Badan Eksekutif Mahasiswa (BEM) Fakultas Ekonomika dan Bisnis mengadakan Diskusi ini tentang BBM, dimana mencari validasi dengan merasionalisasi naiknya BBM pada realita. Acara ini dilaksanakan di DOME FEB Undip yang dipandu oleh Prof. Dr. FX. Sugiyanto, M.S., yang merupakan Guru Besar Ilmu Ekonomi Undip selaku pembicara. Diskusi dimoderatori oleh Gusti Ibrahim, Koordinator Bidang Pergerakan dan Dinamika Sosial (PDS) BEM FEB Undip.

Narasumber menyampaikan kenaikan harga BBM ini terutama disebabkan karena adanya inflasi yang membuat APBN juga ikut berubah. Salah satu dana pemerintah yang paling besar ternyata bukan dari gaji pegawai, tetapi dari penentuan anggaran untuk pensiun para pegawainya. Dana pensiun yang diberikan pemerintah sekitar Rp 2500 triliun tiap tahun. Sehingga dalam hal ini, dana pensiun diganti dengan dana asuransi di hari tua.

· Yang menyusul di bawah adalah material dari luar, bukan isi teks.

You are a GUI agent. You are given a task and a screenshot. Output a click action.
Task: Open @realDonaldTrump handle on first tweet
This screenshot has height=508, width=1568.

Jika BBM tidak dinaikkan maka ada beberapa hal yang terjadi, yaitu pertama adalah tidak adil, karena yang paling banyak menikmati subsidi justru golongan yang seharusnya tidak perlu subsidi untuk kebutuhan BBM nya. Kedua adalah hitungan pemerintah, subsidi dan kompensasi akan mencapai Rp653 triliun (dengan asumsi kebutuhan tidak menurun). Ketiga, harga minyak internasional tetap akan tinggi walaupun saat ini menurun sedikit. Keempat, defisit APBN akan semakin membengkak di atas 3% GDP, yang dimana bukan hanya tidak sesuai dengan Undang-Undang saja, melainkan akan dapat mengancam sustainable fiskal. Kelima, tidak ada jaminan inflasi akan menurun walaupun harga BBM tidak dinaikkan dan keenam, akan mengancam subsidi yang lain, misalnya pada kesehatan, pensiun, dan lain sebagainya.

Hasil diskusi ini untuk pemerintah dan pertamina perlu lebih transparansi dalam menghitung harga perekonomian, pemerintah perlu lebih menjelaskan kepada publik cara pemberian serta besarnya pemberian dan kepada siapa saja yang diberikan subsidi, kemudian seharusnya selalu memperbaiki data penerima subsidi dan sistem pemberian subsidi, dan menerapkan perilaku hemat penggunaan BBM oleh masyarakat serta para pengusaha tidak boleh mengambil sebuah peluang.